The main point of SSDs in the mainstream market are to accelerate operating systems and programs, not to deliver fast bulk storage. The performance pr cost for these applications (and databases) should be measured in IOPS/$, not bandwidth/$.
What i find most interesting of SSD is their combination of high IOPS/$ combined with really high IOPS/W.
Harddrives deliver around 1-5 IOPS/$ and 10-50 IOPS/W, while SSDs, like x25-M (80GB) can deliver 150-175 IOPS/$ read and 40-60 write, and roughly around 10.000 IOPS/W read and 3000-5000 IOPS/W write.
In addition, the accesstime of SSD are a couple of orders of magnitude faster than harddrives.

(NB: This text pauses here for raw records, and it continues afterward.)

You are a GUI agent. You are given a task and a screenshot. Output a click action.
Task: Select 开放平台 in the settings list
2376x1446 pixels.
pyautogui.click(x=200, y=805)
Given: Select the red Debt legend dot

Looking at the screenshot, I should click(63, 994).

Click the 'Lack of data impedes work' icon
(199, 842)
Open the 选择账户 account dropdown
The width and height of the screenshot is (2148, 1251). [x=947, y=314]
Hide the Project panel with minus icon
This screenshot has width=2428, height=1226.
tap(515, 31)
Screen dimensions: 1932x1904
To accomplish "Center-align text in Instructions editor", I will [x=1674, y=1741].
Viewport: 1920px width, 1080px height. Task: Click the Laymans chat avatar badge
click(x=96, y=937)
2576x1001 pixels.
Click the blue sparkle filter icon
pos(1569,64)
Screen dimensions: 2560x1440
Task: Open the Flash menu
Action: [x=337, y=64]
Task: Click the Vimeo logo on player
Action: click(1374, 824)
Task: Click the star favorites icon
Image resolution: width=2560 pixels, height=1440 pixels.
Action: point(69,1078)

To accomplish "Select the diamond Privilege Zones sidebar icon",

I believe we will se massive adoption of SSD as OS-drives throughout 2010, and the trend has already started, but has been halted a bit by low avalibility of x25-M gen2 and high prices for Indilinx based drives compared to Intel.
The tipping point for mass adoption will be when drives that can hold OS+progs (30-80GB depending on the user) with good consistent performance and no major drawbacks reaches 100-150$. I believe Kingston 40GB V (intel based with 5 channels used) will be able to satisfy the lower-capasity end of this, and deliver performance sufficient for HTPCs, netbooks, and "office computers", at cost of aquirement of 100$ or less.